- _AIM_
Please rewrite these items with every "icon" swapped for "symbol" and all else unchanged. Leave the pictures out.
»»
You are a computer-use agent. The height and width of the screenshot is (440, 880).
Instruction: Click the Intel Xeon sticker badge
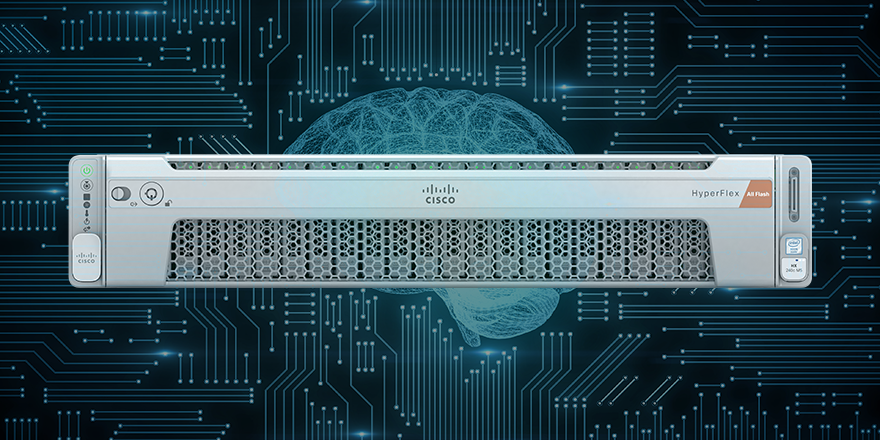coord(794,246)
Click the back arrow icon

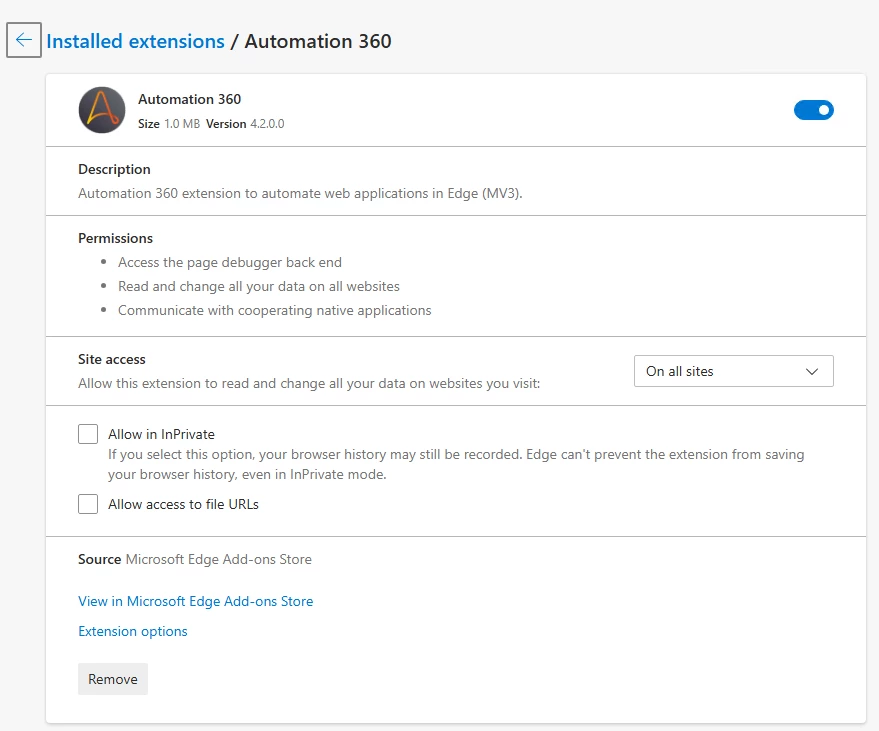pyautogui.click(x=24, y=41)
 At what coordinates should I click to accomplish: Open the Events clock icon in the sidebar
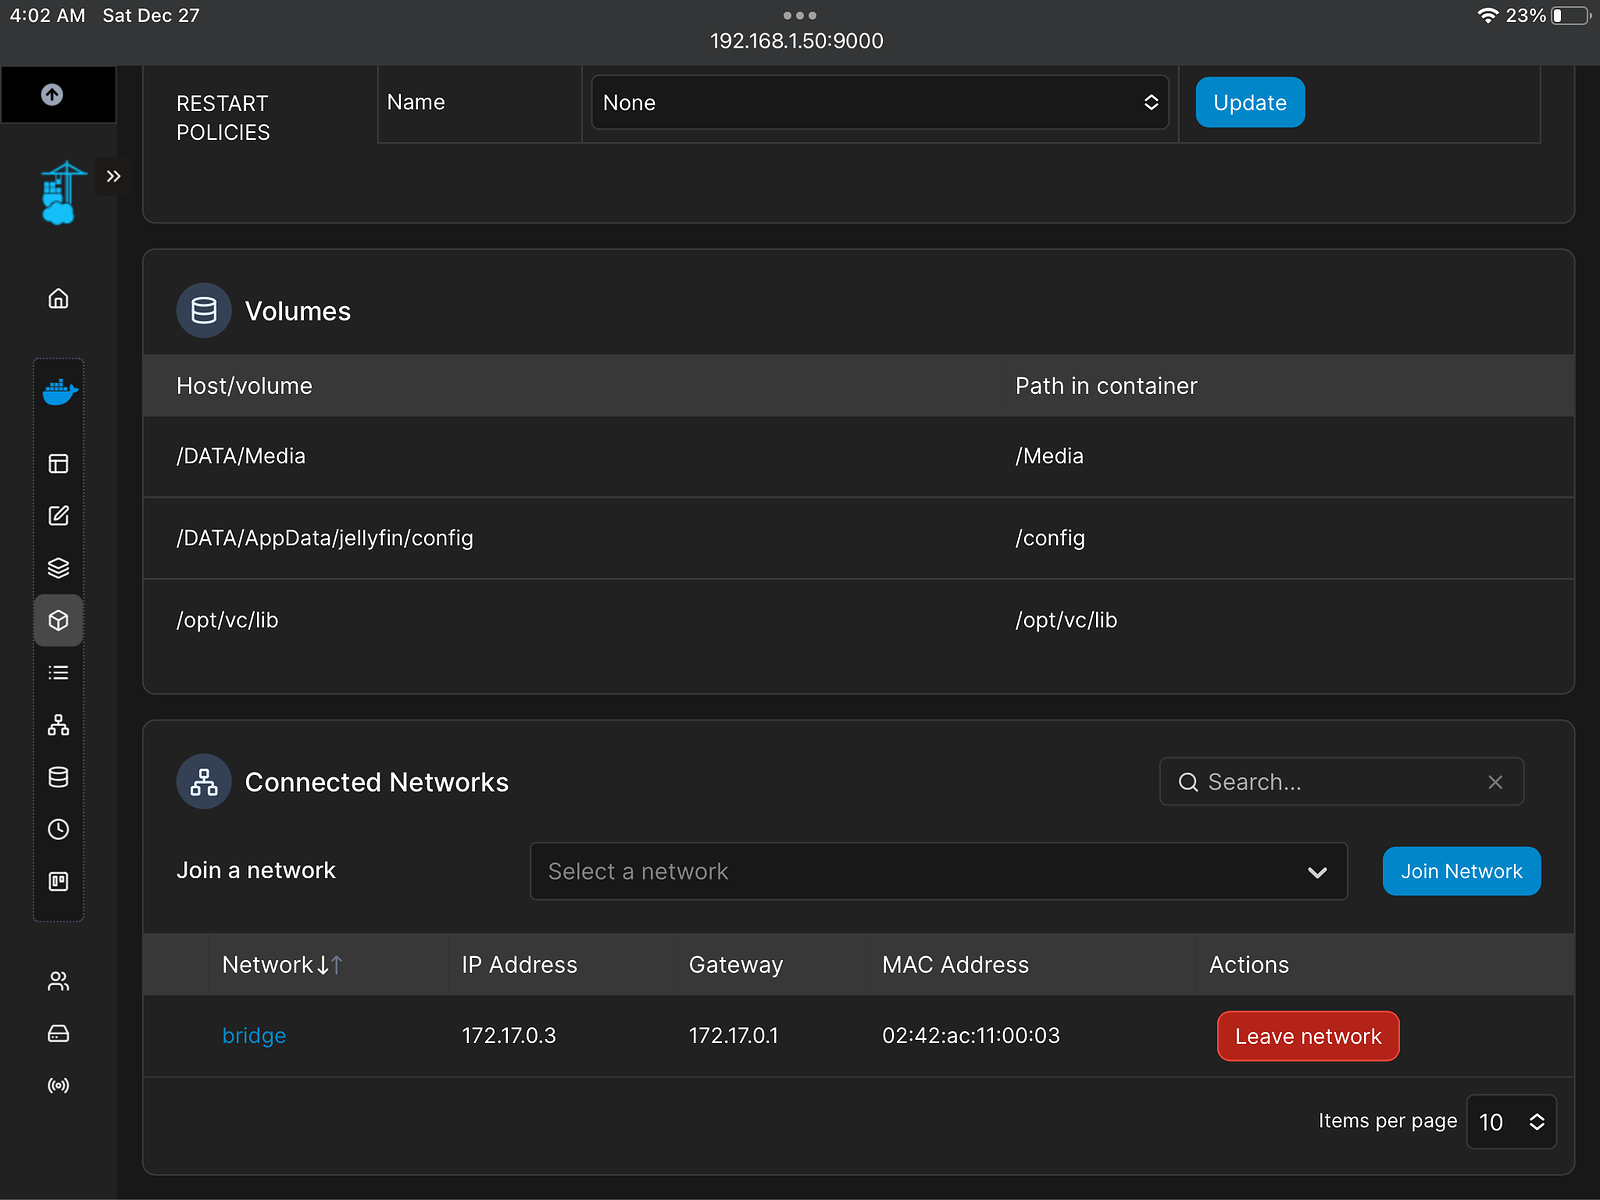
««
- _RESULT OF THIS TASK_
You are a computer-use agent. The height and width of the screenshot is (440, 880).
Instruction: Click the Intel Xeon sticker badge
coord(794,246)
Click the back arrow symbol

pyautogui.click(x=24, y=41)
 At what coordinates should I click to accomplish: Open the Events clock symbol in the sidebar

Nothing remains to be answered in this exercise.